America’s reckoning with race has swept the globe.

But the Catholic church — with its own history of racism and centuries-long efforts to move past it, and which — as with all religions — is supposed to set a moral example for its flock — could have broken this barrier long ago.

Like all sectors of American society, it remained mired in the structural racism from which the church too now seeks to break free.

As one of 13 new cardinals to be installed on Nov. 28 in Rome, Gregory — along with Archbishop Antoine Kambanda of Rwanda — will join fewer than 25 Black cardinals from African and Caribbean nations found among some 220 cardinals.

One cannot rise, of course, without first being counted among ranks.

In the U.S., the Catholic church continues to struggle to replenish priestly numbers, in general, much less Black priests. Only 250 of some 37,000 American priests are Black, a large number of them hailing from African and Caribbean nations. Of the nation’s bishops, only five are Black; Gregory, one of only two leading a U.S. diocese.

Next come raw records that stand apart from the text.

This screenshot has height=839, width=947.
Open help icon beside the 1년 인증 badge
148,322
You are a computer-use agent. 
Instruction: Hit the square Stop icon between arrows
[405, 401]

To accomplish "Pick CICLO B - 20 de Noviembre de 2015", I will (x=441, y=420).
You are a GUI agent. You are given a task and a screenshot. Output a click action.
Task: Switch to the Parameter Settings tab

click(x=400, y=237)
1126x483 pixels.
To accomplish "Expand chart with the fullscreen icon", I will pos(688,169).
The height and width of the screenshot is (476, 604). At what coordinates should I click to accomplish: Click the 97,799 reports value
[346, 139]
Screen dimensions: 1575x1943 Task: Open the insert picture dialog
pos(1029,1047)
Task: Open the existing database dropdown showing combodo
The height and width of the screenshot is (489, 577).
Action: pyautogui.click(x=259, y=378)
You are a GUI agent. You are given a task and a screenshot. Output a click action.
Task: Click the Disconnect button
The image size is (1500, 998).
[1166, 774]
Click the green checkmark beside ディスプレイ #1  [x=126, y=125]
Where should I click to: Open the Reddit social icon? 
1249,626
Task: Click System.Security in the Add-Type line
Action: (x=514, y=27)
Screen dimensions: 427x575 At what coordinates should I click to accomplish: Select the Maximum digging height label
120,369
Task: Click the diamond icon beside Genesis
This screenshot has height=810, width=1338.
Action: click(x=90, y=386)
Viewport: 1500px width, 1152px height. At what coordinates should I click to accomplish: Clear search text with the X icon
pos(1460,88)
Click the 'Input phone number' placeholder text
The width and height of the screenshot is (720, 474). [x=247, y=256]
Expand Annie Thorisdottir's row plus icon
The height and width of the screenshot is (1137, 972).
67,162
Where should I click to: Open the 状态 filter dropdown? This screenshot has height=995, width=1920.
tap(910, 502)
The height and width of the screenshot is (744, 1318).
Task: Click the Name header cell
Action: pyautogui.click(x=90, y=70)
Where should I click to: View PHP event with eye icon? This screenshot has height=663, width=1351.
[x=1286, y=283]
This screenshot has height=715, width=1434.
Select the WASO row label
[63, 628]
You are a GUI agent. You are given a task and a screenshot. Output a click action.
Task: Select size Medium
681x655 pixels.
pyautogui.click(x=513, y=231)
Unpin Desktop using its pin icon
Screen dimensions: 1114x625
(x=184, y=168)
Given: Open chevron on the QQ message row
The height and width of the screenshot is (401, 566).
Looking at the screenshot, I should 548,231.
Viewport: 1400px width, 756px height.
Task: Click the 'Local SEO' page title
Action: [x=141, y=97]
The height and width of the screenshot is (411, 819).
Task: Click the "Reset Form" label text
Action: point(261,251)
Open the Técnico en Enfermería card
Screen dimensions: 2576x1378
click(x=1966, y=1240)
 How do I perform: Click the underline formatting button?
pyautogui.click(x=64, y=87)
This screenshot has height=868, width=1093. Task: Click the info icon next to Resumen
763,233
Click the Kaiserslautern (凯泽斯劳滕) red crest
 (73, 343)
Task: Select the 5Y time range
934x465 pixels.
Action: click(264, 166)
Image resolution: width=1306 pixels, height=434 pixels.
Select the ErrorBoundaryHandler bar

Black Catholics traditionally have struggled with racism in the pews. Many have left for other religions where cultural nuances are not only welcomed, but integrated. Others solidified their own style of mass at Catholic churches with predominantly Black congregations, like Holy Angels or St. Sabina.

Archdiocese of Chicago Auxilliary Bishop Joseph Perry, currently the episcopal vicar for Vicariate VI, is a preeminent scholar on race issues within the church, entrusted by the late Cardinal Francis George in 2010 with the Herculean task of building a case for sainthood for Augustus Tolton, America’s first African-American priest.

In June 2019, after nearly 20 years of work by Perry and others, Pope Francis put Tolton — a former slave who escaped to freedom as a child during the Civil War, and served in Downstate Quincy, Illinois, then Chicago, before his death at age 43 — on the path to sainthood.

Perry has lectured much on Tolton’s journey to serve within a Catholic church reflecting American society. No Catholic seminary would admit a Black man, so he eventually had to study at the Vatican, returning to battle racism in meeting his calling to minister to the poor.

“It was not America’s nor the church’s finest hour, the 19th century. Slavery ... was considered particularly by the southern states ... to be the natural condition of Black people. The Civil War, fought over the debate about the morality and feasibility of ... brutalized servitude, literally tore the nation apart,” Perry said in a Nov. 20, 2019, lecture at Wheaton College.

“It also eventually cost us the assassination of our 16th president, who tried to mediate the cultural differences between North and South and solve the dogged problem that was left unresolved about human dignity — specifically, the dignity of Black skin. In many ways, our country continues to suffer the residuals of that conflict. It is not solved.”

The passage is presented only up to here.